Aim of the task =
Excluding pictures, retype the line with "The image size is (420, 176)." and each line that follows it to the end of the data below, word for word.

*** Opening Entries provided ***

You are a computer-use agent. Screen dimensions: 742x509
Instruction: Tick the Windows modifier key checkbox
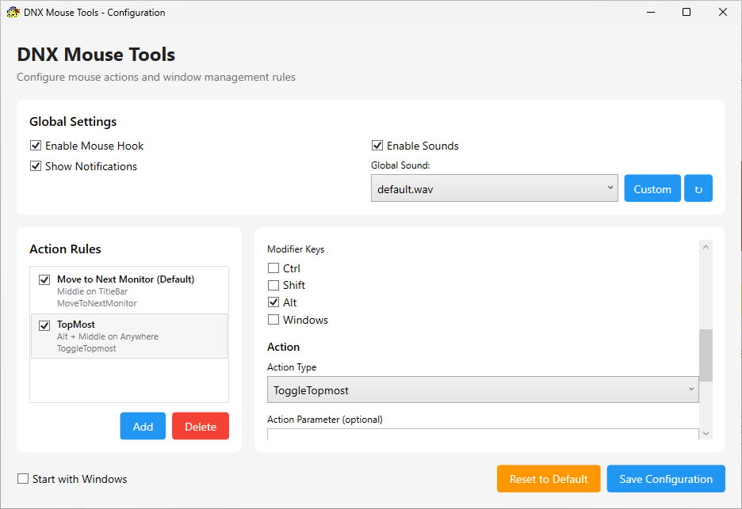pos(273,320)
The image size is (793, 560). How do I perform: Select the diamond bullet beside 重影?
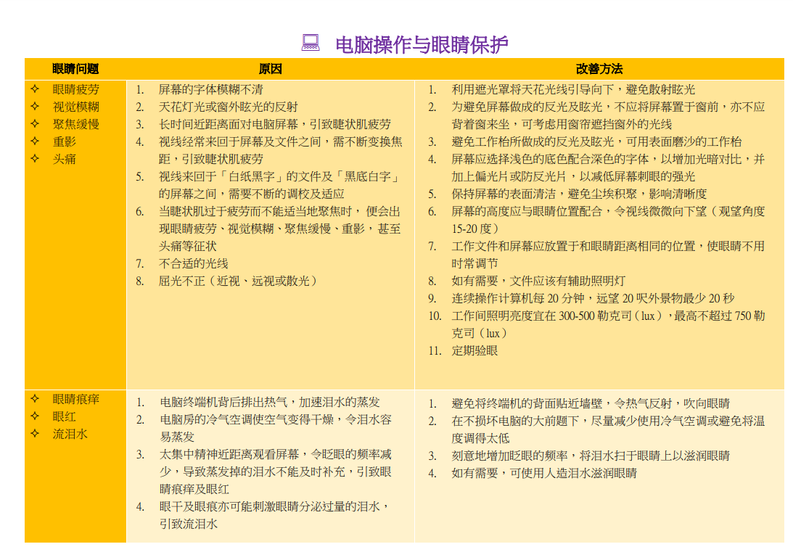point(35,141)
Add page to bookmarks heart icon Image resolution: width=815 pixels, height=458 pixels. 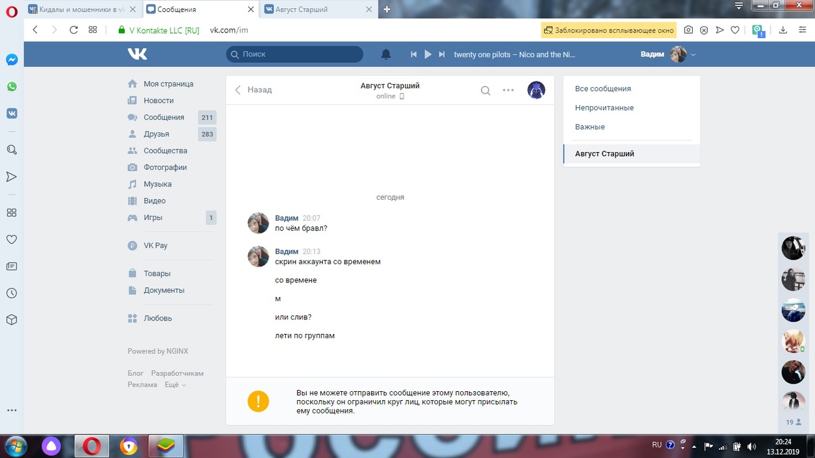pos(735,30)
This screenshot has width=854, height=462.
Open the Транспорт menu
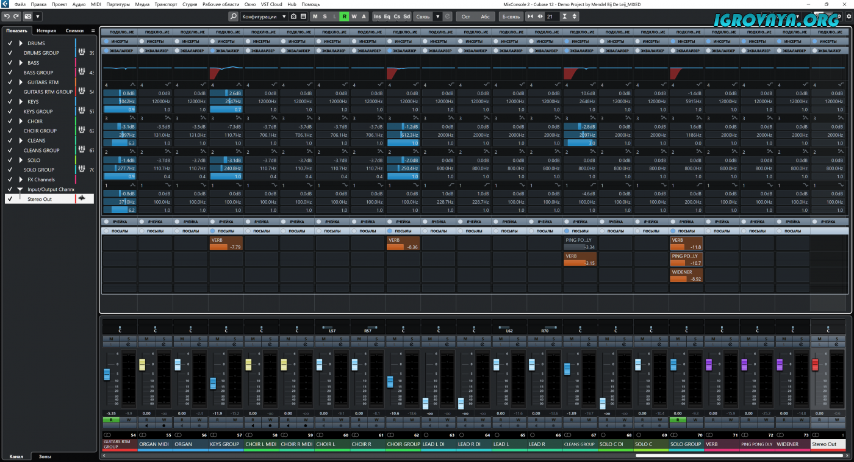coord(166,4)
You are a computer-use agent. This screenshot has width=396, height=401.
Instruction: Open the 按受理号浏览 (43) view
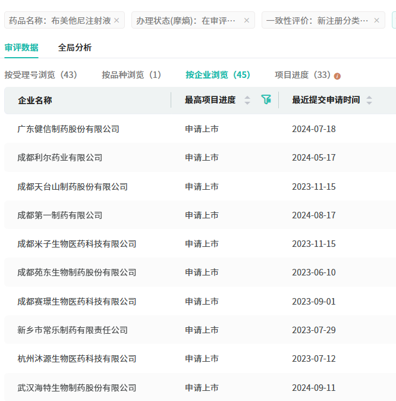(41, 75)
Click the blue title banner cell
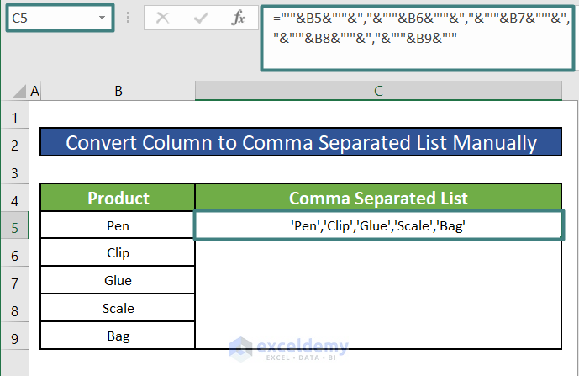Image resolution: width=579 pixels, height=376 pixels. (x=301, y=143)
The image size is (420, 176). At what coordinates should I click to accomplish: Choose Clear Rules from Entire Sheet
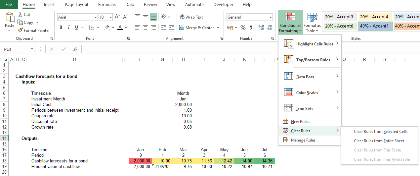[x=379, y=141]
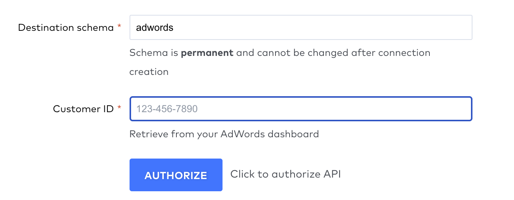Click "Schema is" at the hint start

tap(154, 53)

*** Closing Entries provided ***

Task result =
The image size is (420, 176). At what coordinates should I click to accomplish: Choose Clear Rules from Entire Sheet
[x=379, y=141]
Click "Schema is" at the hint start

tap(154, 53)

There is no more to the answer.